Comité des droits de l’homme
Décision adoptée par le Comité en vertu du Protocole facultatif, concernant la communication no 2182/2012 * , **
Communication présentée par : |
V. S. (non représenté par un conseil) |
Au nom de : |
L’auteur |
État partie : |
Bélarus |
Date de la communication : |
15 novembre 2010 (date de la lettre initiale) |
Références : |
Décision prise en application de l’article 97 du règlement intérieur, communiquée à l’État partie le 3 juillet 2012 (non publiée sous forme de document) |
Date des constatations : |
27 mars 2018 |
Objet : |
Conditions de détention inhumaines ; accès à la justice ; recours utile |
Question(s) de procédure : |
Épuisement des recours internes ; défaut de coopération de l’État partie |
Question(s) de fond : |
Conditions de détention ; recours utile |
Article(s) du Pacte : |
2 (par. 3 a)), 7 et 14 (par. 1) |
Article(s) du Protocole facultatif : |
2 et 5 (par. 2 b)) |
1.L’auteur de la communication est V. S., de nationalité bélarussienne, né en 1972. Il affirme que l’État partie a violé les droits qu’il tient des articles 2 (par.3a)), 7 et 14 (par.1) du Pacte international relatif aux droits civils et politiques. Le Protocole facultatif est entré en vigueur pour l’État partie le 30décembre 1992. L’auteur n’est pas représenté par unconseil.

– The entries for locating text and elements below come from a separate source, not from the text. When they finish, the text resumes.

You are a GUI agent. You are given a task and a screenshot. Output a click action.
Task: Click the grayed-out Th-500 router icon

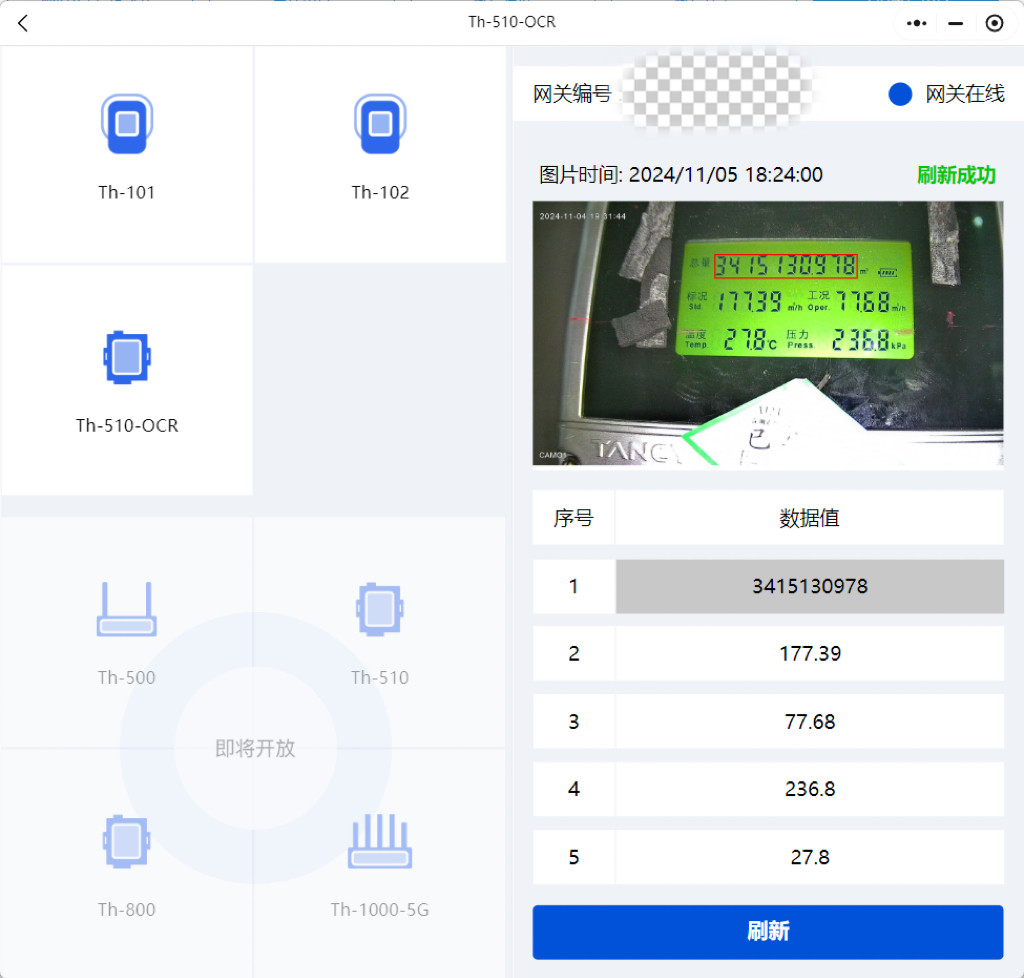[126, 610]
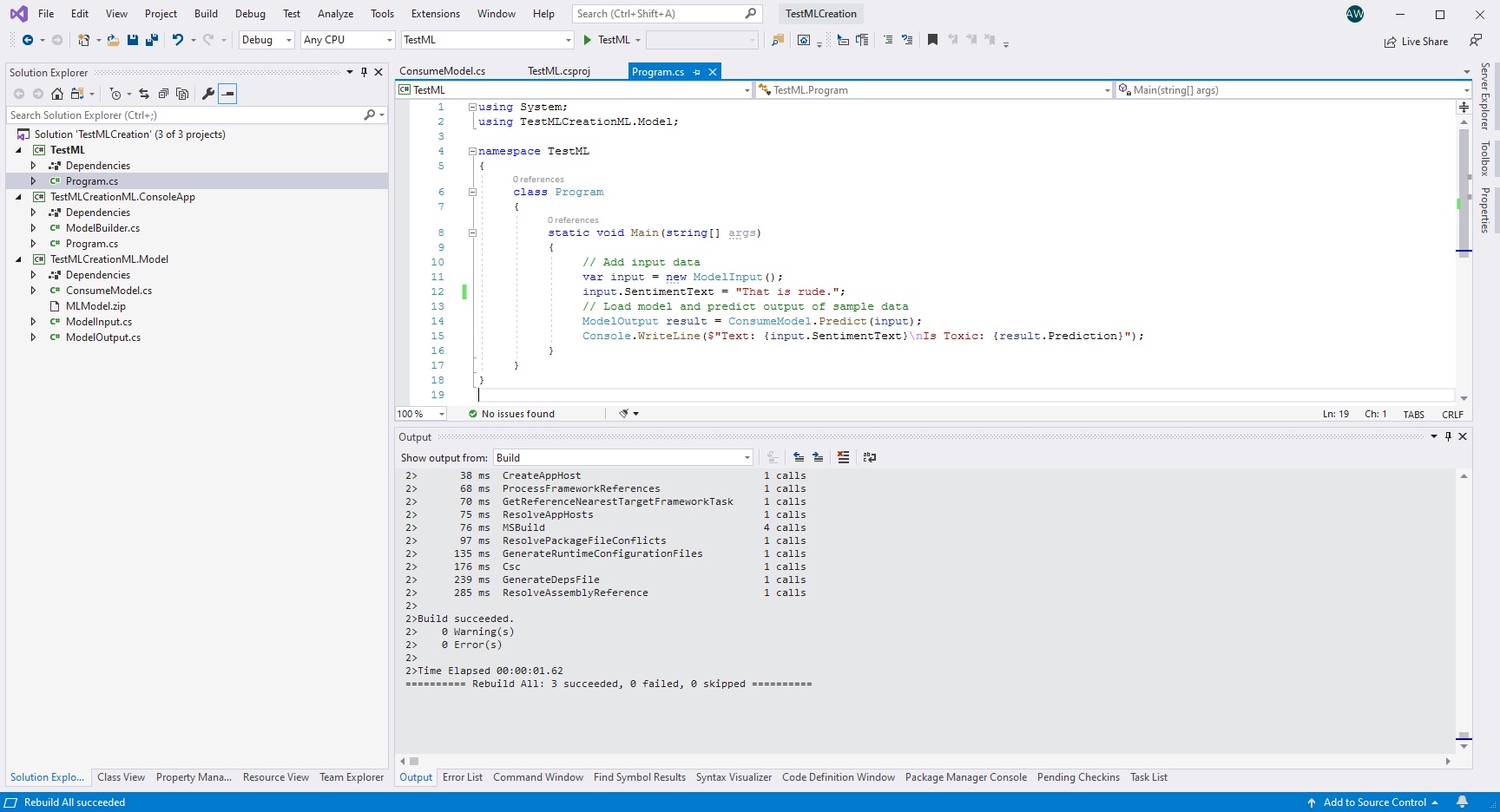The height and width of the screenshot is (812, 1500).
Task: Open the Quick Launch search magnifier icon
Action: 749,13
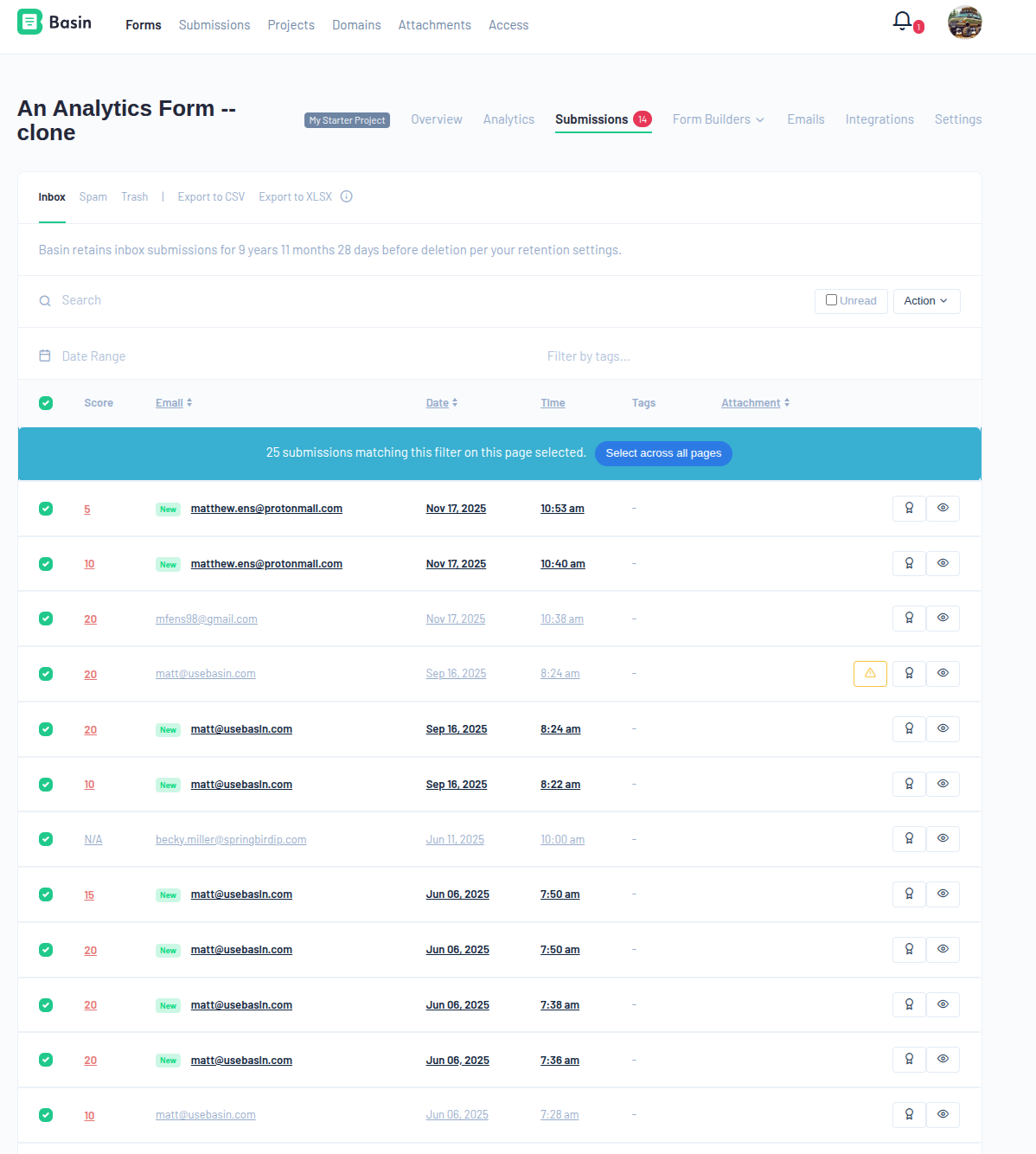The image size is (1036, 1154).
Task: Switch to the Spam tab
Action: pos(93,197)
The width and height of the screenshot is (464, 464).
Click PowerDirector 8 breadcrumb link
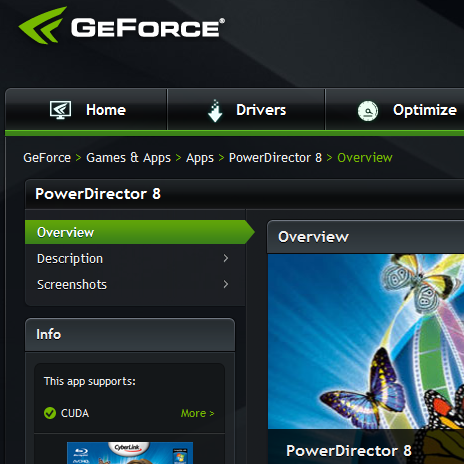275,158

Rappel des faits présentés par l’auteur
2.1Le 23 mars 2010, l’auteur a été arrêté par des policiers et inculpé d’une infraction administrative. Le 24 mars 2010, à 02 h 40, il a été conduit au centre de détention pour délinquants de Minsk, où il a été détenu pendant sept heures, jusqu’à sa comparution devant le tribunal. Il se plaint de ce que les conditions de détention dans sa cellule au centre de détention pour délinquants étaient cruelles, inhumaines et dégradantes. Il n’y avait dans la cellule ni lits ni chaises et une unique planche en bois faisait office de lit pour lui-même et un autre détenu. Il a dû dormir tout habillé sur une simple planche. N’ayant reçu ni matelas, ni couverture, ni oreiller alors que la température à l’intérieur variait entre 10 et 14 °C, il avait constamment froid et avait du mal à dormir. En outre, les toilettes n’étaient pas séparées de l’espace commun de la cellule et il devait les utiliser devant le détenu avec lequel il partageait sa cellule, ce qui a constitué un traitement dégradant. L’auteur se plaint aussi de ce que la nourriture servie était de mauvaise qualité et trop salée, et qu’elle lui a causé des brûlures épigastriques. Ses conditions de détention lui ont causé des souffrances physiques et mentales et, dans l’ensemble, ont constitué un traitement cruel, inhumain et dégradant, en violation de l’article 7 du Pacte et des paragraphes 10, 12, 15, 19 et 20.1 de l’Ensemble de règles minima pour le traitement des détenus.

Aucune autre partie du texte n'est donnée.